In the records below, begin at the line containing "Image resolution: width=684" and end at the line containing "Where should I"; quote every line in that span exactly, including both boundary lines, and no others.
(DATA TO EXAMINE)
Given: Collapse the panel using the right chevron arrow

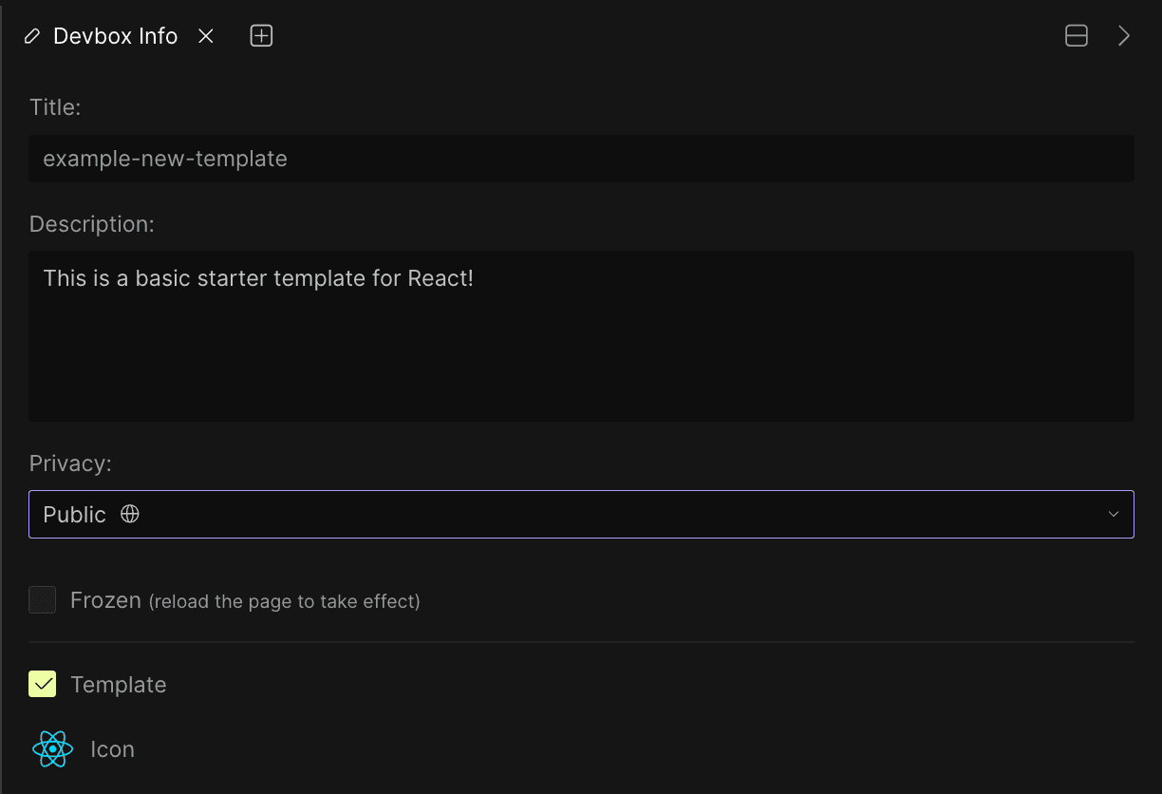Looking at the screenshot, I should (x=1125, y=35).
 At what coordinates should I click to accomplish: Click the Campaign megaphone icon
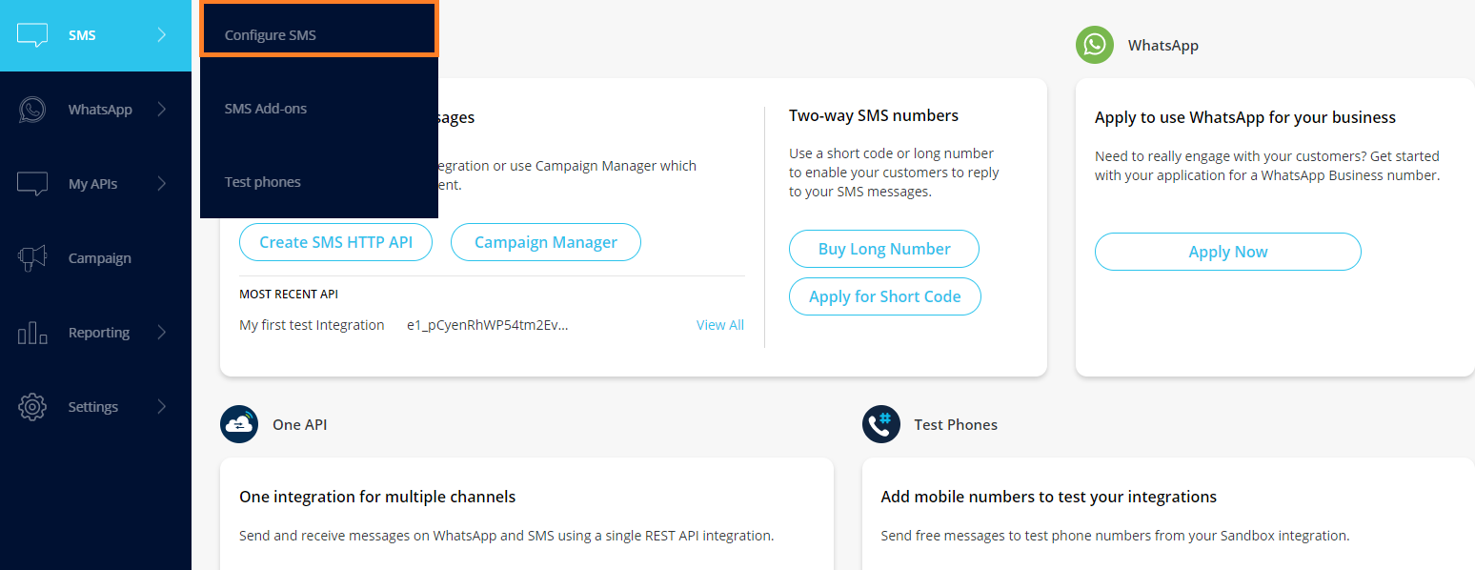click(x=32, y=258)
(End DATA TO EXAMINE)
(DATA TO EXAMINE)
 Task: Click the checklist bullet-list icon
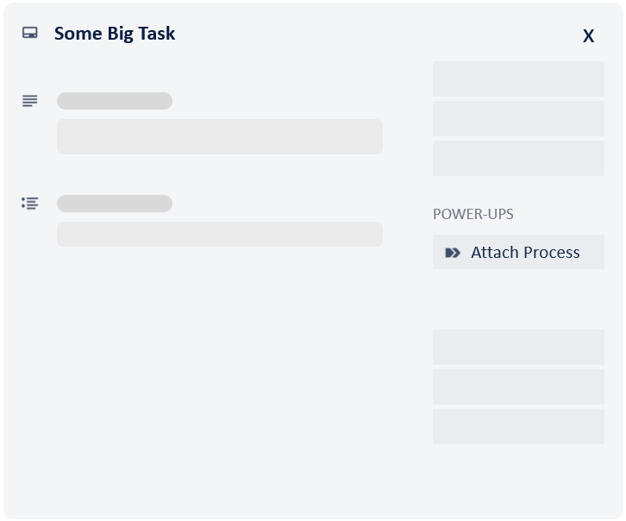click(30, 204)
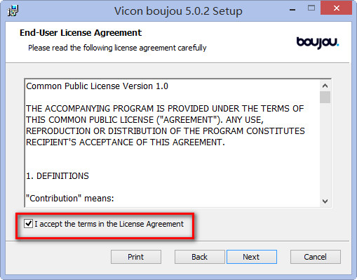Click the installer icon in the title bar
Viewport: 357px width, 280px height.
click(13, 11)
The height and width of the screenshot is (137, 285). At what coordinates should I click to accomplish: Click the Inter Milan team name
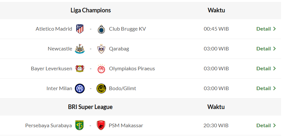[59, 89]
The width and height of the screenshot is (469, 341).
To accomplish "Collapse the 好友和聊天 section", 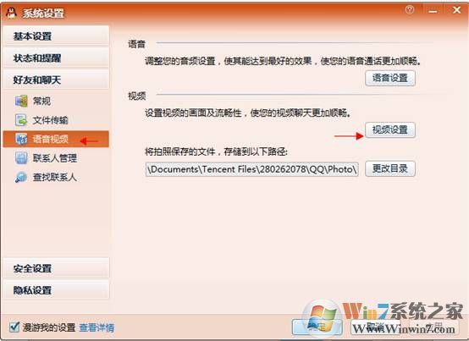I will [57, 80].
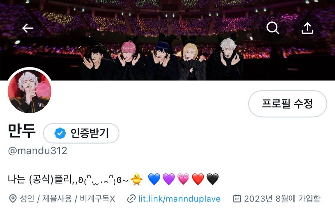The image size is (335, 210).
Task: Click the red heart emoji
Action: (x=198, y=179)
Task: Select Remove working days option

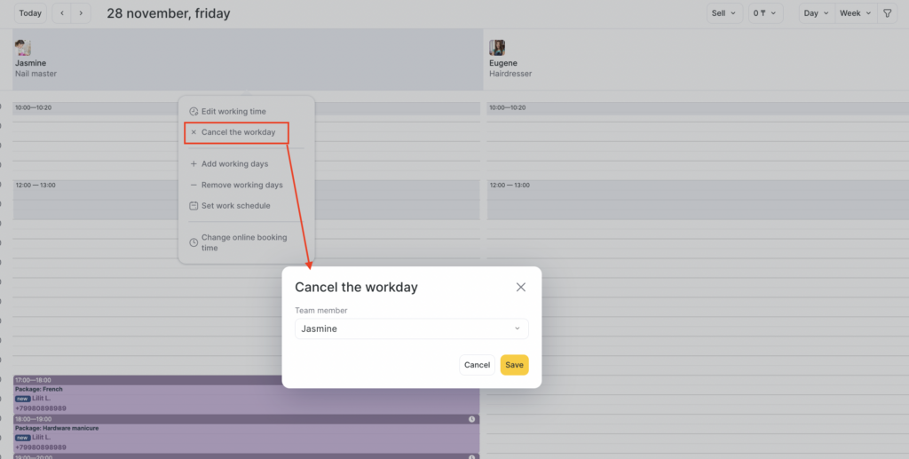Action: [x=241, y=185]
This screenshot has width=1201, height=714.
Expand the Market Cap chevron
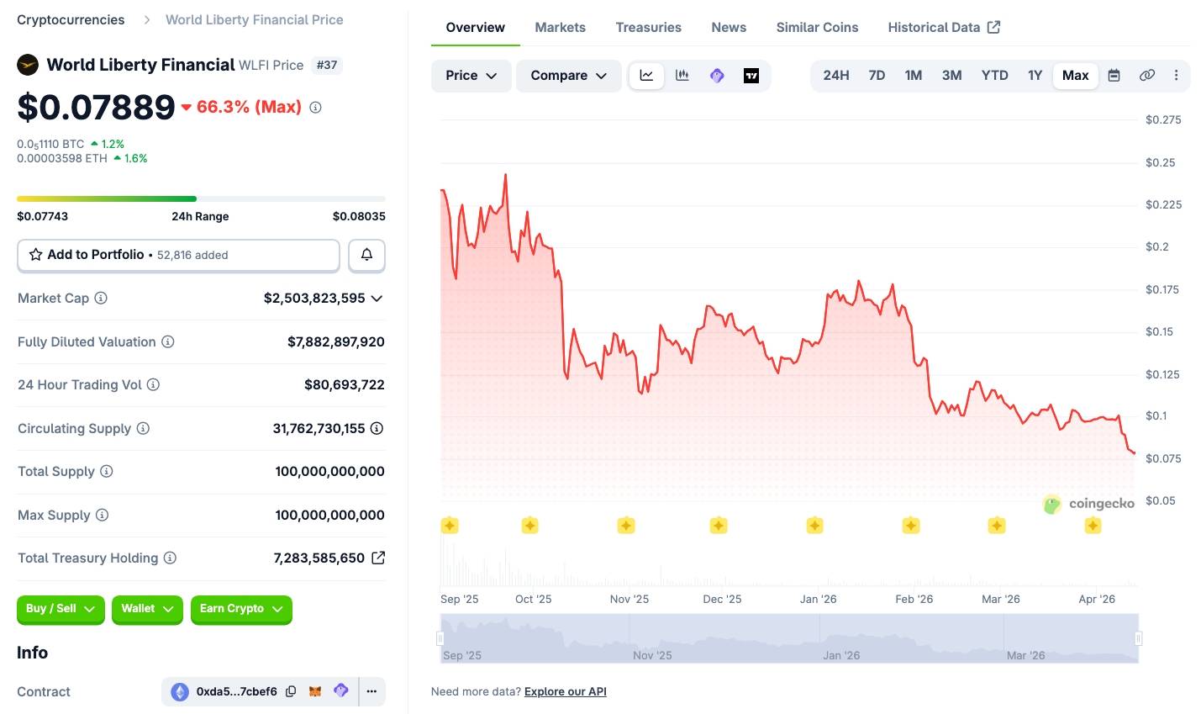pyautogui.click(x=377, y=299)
(End DATA TO EXAMINE)
(DATA TO EXAMINE)
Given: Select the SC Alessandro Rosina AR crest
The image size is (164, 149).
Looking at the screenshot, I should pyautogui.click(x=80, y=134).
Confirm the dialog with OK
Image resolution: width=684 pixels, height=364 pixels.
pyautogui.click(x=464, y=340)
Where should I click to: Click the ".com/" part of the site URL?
(End DATA TO EXAMINE)
## THE COMPLETED TASK
Image resolution: width=684 pixels, height=364 pixels.
pyautogui.click(x=464, y=340)
Where should I click to: Click the ".com/" part of the site URL?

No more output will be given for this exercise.